Interested in building and managing platforms at massive scale that enable billions of dollars of revenue? Does living in Kubernetes world, running 100s of Kubernetes clusters that scale over 1000+ nodes sound like a fun challenge? Intuit is seeking a Platform Site Reliability Engineer (SRE) for its Modern SaaS platform that powers TurboTax, Quickbooks and Mint. Platform SREs operate right at the intersection of Software Engineering and Infrastructure Engineering to build and operate large scale systems that are secure, fault-tolerant, highly available, affordable, and scalable.

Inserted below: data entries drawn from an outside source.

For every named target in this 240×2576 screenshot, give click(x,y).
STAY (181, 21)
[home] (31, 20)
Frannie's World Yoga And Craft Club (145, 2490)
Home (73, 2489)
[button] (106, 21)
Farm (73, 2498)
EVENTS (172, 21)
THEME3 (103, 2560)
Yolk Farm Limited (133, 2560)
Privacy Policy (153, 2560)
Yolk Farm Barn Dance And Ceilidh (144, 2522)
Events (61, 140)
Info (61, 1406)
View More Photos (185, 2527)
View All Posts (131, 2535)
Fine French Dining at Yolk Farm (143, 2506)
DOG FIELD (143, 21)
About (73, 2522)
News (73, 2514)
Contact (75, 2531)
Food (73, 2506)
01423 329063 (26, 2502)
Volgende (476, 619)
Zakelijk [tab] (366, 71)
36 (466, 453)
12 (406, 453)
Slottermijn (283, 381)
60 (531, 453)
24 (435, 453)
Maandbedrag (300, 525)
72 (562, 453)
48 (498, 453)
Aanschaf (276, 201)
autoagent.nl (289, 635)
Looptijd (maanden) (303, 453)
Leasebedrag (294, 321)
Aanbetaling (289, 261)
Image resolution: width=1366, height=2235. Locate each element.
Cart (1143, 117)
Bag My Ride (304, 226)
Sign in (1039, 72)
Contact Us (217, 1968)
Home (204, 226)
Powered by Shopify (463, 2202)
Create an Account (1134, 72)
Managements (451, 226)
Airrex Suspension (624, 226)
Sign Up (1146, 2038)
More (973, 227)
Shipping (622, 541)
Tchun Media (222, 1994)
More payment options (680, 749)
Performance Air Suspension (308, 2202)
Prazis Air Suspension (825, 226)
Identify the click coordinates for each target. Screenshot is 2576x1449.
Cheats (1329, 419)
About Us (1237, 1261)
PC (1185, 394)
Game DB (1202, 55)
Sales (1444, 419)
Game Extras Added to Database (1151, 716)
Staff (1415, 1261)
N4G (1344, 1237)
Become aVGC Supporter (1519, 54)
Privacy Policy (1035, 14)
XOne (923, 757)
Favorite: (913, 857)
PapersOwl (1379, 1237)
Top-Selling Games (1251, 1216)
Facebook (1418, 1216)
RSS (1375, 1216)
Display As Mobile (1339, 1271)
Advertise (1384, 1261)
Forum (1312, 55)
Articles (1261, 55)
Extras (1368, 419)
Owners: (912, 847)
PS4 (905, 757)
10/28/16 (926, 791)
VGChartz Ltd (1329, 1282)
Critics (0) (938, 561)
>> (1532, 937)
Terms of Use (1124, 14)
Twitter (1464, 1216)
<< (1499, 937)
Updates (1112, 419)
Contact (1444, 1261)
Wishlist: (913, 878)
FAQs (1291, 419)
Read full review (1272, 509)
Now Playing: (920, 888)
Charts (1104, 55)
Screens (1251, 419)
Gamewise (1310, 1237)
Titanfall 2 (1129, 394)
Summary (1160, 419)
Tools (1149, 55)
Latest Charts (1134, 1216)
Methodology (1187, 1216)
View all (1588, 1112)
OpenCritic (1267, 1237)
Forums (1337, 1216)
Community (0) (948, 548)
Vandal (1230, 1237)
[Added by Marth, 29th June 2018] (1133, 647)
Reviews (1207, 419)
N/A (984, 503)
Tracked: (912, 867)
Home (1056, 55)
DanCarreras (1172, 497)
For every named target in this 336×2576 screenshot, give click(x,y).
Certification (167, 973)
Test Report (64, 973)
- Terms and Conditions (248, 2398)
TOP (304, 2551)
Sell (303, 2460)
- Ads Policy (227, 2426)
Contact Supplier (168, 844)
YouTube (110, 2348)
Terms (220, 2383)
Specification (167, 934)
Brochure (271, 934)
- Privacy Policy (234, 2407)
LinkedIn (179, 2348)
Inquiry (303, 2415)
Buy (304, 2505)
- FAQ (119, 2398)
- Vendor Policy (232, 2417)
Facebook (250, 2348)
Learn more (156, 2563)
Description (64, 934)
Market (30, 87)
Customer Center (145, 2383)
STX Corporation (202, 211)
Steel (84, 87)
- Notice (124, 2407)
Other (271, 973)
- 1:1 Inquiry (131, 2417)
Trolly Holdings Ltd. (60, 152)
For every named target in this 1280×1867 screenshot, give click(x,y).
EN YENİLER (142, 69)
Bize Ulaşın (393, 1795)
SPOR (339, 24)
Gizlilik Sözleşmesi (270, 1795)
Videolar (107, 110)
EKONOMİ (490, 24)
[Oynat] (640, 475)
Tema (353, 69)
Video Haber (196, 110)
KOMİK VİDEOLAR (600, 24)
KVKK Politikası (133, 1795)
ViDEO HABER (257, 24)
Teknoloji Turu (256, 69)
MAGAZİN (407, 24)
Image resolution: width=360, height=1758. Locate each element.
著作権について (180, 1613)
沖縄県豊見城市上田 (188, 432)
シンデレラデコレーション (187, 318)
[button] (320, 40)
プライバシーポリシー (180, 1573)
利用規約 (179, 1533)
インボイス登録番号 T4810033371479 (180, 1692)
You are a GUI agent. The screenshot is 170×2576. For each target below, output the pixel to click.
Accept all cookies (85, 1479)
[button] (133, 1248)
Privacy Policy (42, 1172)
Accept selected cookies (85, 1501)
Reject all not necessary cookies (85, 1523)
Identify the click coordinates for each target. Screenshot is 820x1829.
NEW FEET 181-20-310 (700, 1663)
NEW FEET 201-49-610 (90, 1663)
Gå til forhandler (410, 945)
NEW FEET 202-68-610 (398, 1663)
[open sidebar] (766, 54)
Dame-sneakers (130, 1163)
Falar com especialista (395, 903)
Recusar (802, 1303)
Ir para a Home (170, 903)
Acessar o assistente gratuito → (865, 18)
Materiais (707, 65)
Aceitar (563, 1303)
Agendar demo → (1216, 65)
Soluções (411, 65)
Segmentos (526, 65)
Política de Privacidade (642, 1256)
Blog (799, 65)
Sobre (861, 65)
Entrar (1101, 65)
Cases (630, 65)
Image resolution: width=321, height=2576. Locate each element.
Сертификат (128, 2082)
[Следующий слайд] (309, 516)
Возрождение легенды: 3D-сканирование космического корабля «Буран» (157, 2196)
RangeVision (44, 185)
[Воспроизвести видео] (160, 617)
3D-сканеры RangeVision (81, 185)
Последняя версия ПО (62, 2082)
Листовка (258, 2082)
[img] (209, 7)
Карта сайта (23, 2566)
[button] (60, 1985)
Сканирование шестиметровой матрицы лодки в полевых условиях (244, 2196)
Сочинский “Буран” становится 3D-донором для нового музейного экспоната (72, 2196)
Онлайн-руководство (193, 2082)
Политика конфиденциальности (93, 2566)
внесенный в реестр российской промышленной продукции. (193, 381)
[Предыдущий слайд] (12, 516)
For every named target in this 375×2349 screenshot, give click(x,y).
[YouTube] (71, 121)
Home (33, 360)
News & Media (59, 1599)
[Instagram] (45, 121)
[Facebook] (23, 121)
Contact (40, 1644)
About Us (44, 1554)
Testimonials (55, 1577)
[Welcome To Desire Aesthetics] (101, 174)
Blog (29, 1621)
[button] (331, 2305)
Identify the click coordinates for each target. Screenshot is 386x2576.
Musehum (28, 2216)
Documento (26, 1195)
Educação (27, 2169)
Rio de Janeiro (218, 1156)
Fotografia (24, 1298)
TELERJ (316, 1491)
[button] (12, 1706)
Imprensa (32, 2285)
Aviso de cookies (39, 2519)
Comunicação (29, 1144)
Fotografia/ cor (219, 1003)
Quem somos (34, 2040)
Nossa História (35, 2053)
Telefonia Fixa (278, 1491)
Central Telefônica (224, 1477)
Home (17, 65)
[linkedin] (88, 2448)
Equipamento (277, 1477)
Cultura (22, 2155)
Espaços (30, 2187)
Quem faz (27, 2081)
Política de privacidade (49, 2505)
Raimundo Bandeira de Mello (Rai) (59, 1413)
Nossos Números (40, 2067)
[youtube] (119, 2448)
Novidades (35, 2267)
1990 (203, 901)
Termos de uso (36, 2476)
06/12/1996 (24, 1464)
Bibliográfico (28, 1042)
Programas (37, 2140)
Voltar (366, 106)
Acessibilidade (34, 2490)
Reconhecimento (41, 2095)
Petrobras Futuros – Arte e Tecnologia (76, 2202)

Using industry best practices, tools, and principles from software engineering, architecture, and security to build them into our software tools to solve operations problems.
What you'll bring
- Bachelor's degree in Computer Science (or related technical field involving programming), or equivalent work experience
- Expertise with building, upgrading and managing Kubernetes clusters
How you will lead
- Design and develop observability components for massive scale platforms, in order to detect issues quickly and isolate the problem as part of fast recovery.
- Build tools to enable platform consumers to troubleshoot and triage issues in a self-serve mode.
- Enable progressive rollout for platform changes via canary deployment and auto-rollbacks based on platform health.
- Conduct the performance testing for the platform, focusing on responsiveness and optimal resource usage.
- Contribute to FMEA (Failure Mode Effective Analysis) and Chaos Engineering for critical platform components, identifying resiliency gaps and preparing the team for faster recovery from production incidents.
- Contribute to the cost and capacity management for various platform components, uncovering cost saving opportunities and automation to enforce them.
- Troubleshooting complex issues, and managing stakeholders expectations during incidents while troubleshooting.
- Contribute to open-source projects (Kubernetes, Keiko, Argo etc.)
- Participate in 12/7 oncall rotations along with dev team
- Supporting and coaching other engineers, pair programming or peer reviewing code, helping to ensure that all engineers are growing and part of a community
- Drive and own Root Cause Analysis (RCA) for specific applications.